Mat mtx(3, 3, CV_32F); // make a 3x3 floating-point matrix
Mat cmtx(10, 1, CV_64FC2); // make a 10x1 2-channel floating-point
                          // matrix (10-element complex vector)
Mat img(Size(1920, 1080), CV_8UC3); // make a 3-channel (color) image
                                   // of 1920 columns and 1080 rows.
Mat grayscale(image.size(), CV_MAKETYPE(image.depth(), 1)); // make a 1-channel image of
                                                           // the same size and same
                                                           // channel type as img
Arrays with more complex elements cannot be constructed or processed using OpenCV. Furthermore, each function or method can handle only a subset of all possible array types. Usually, the more complex the algorithm is, the smaller the supported subset of formats is. See below typical examples of such limitations:

The face detection algorithm only works with 8-bit grayscale or color images.
Linear algebra functions and most of the machine learning algorithms work with floating-point arrays only.
Basic functions, such as cv::add, support all types.
Color space conversion functions support 8-bit unsigned, 16-bit unsigned, and 32-bit floating-point types.
The subset of supported types for each function has been defined from practical needs and could be extended in future based on user requests.

InputArray and OutputArray

Many OpenCV functions process dense 2-dimensional or multi-dimensional numerical arrays. Usually, such functions take cppMat as parameters, but in some cases it's more convenient to use std::vector<> (for a point set, for example) or Matx<> (for 3x3 homography matrix and such). To avoid many duplicates in the API, special "proxy" classes have been introduced. The base "proxy" class is InputArray. It is used for passing read-only arrays on a function input. The derived from InputArray class OutputArray is used to specify an output array for a function. Normally, you should not care of those intermediate types (and you should not declare variables of those types explicitly) - it will all just work automatically. You can assume that instead of InputArray/OutputArray you can always use Mat, std::vector<>, Matx<>, Vec<> or Scalar. When a function has an optional input or output array, and you do not have or do not want one, pass cv::noArray().

Error Handling

OpenCV uses exceptions to signal critical errors. When the input data has a correct format and belongs to the specified value range, but the algorithm cannot succeed for some reason (for example, the optimization algorithm did not converge), it returns a special error code (typically, just a boolean variable).

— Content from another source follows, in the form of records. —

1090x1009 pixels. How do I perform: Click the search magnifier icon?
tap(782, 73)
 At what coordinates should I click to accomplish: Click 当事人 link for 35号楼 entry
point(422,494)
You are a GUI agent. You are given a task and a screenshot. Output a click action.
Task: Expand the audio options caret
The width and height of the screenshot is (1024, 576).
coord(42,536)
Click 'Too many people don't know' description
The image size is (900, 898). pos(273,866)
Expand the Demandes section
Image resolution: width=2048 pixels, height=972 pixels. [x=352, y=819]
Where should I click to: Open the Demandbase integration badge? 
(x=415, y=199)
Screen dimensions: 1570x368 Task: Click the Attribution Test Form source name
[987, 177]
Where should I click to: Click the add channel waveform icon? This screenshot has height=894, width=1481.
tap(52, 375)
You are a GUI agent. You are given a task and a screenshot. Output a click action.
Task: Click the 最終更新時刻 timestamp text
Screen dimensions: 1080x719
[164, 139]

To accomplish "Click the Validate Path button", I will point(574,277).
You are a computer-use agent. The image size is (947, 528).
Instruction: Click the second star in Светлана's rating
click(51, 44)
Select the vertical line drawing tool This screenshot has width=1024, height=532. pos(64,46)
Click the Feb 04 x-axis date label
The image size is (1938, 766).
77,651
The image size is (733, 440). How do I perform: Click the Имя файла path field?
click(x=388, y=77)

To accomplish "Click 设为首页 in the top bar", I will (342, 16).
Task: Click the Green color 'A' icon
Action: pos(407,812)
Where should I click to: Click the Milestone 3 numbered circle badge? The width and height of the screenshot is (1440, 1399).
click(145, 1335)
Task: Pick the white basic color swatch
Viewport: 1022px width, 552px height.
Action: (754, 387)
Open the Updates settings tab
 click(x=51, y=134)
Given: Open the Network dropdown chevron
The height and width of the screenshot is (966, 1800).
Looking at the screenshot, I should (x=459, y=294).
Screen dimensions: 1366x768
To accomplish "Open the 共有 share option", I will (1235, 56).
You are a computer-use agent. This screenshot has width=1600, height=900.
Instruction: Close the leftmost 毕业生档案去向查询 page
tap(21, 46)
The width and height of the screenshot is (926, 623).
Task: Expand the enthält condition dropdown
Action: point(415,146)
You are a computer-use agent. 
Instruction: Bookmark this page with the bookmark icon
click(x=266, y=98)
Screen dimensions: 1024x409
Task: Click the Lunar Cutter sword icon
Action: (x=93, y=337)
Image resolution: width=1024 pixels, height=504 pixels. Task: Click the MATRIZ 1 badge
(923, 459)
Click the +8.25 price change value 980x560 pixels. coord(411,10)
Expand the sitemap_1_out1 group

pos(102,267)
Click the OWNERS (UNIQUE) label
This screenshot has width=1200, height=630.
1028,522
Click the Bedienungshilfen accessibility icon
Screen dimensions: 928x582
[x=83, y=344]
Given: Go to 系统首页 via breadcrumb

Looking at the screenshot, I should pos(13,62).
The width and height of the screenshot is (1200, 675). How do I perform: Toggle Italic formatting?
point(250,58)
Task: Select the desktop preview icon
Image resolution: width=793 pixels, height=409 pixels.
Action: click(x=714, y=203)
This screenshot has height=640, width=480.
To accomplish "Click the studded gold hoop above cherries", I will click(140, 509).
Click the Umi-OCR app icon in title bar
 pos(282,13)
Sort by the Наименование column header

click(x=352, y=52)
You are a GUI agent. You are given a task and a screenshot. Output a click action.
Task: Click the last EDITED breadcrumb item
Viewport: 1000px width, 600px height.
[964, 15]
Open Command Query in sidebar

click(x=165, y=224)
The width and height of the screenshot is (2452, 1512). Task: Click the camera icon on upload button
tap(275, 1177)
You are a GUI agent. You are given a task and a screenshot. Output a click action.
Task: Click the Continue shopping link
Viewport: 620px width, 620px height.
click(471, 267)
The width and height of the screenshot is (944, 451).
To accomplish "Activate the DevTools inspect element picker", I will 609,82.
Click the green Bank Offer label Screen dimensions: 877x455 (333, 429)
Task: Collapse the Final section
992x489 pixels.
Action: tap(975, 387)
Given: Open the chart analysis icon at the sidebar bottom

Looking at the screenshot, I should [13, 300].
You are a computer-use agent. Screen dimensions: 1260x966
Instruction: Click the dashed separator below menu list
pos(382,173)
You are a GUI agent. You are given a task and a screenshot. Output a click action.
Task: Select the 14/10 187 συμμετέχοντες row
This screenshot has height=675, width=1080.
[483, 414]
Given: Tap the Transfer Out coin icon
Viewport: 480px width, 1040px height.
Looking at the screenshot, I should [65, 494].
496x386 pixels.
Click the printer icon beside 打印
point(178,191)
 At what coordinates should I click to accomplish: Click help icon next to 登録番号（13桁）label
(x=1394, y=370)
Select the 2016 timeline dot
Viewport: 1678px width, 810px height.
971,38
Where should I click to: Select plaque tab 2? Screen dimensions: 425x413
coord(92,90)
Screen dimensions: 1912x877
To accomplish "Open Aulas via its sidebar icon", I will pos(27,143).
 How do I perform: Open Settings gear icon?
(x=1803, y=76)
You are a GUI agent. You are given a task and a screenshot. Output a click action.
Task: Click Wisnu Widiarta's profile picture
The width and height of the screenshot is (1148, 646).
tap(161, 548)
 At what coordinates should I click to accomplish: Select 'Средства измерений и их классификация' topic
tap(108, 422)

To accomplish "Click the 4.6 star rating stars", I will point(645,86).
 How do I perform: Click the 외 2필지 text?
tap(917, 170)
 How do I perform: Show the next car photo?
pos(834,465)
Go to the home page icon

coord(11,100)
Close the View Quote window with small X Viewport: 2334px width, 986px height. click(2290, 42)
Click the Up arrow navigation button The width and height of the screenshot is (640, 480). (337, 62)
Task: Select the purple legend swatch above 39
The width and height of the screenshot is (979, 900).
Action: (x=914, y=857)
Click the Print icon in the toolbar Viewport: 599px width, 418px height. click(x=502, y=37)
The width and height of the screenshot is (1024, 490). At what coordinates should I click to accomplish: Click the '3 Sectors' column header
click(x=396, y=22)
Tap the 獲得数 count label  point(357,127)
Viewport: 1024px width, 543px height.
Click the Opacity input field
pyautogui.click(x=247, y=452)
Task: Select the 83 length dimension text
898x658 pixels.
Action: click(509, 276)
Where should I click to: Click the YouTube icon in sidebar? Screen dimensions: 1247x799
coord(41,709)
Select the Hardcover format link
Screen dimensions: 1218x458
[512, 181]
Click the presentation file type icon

The exceptions can be instances of the cv::Exception class or its derivatives. In its turn, cv::Exception is a derivative of std::exception. So it can be gracefully handled in the code using other standard C++ library components.

The exception is typically thrown either using the CV_Error(errcode, description) macro, or its printf-like CV_Error_(errcode, printf-spec, (printf-args)) variant, or using the CV_Assert(condition) macro that checks the condition and throws an exception when it is not satisfied. For performance-critical code, there is CV_DbgAssert(condition) that is only retained in the Debug configuration. Due to the automatic memory management, all the intermediate buffers are automatically deallocated in case of a sudden error. You only need to add a try statement to catch exceptions, if needed: :

try
{
   ... // call OpenCV
}
catch( cv::Exception& e )
{
   const char* err_msg = e.what();
   std::cout << "exception caught: " << err_msg << std::endl;
}
Multi-threading and Re-enterability

The current OpenCV implementation is fully re-enterable. That is, the same function, the same constant method of a class instance, or the same non-constant method of different class instances can be called from different threads. Also, the same cv::Mat can be used in different threads because the reference-counting operations use the architecture-specific atomic instructions.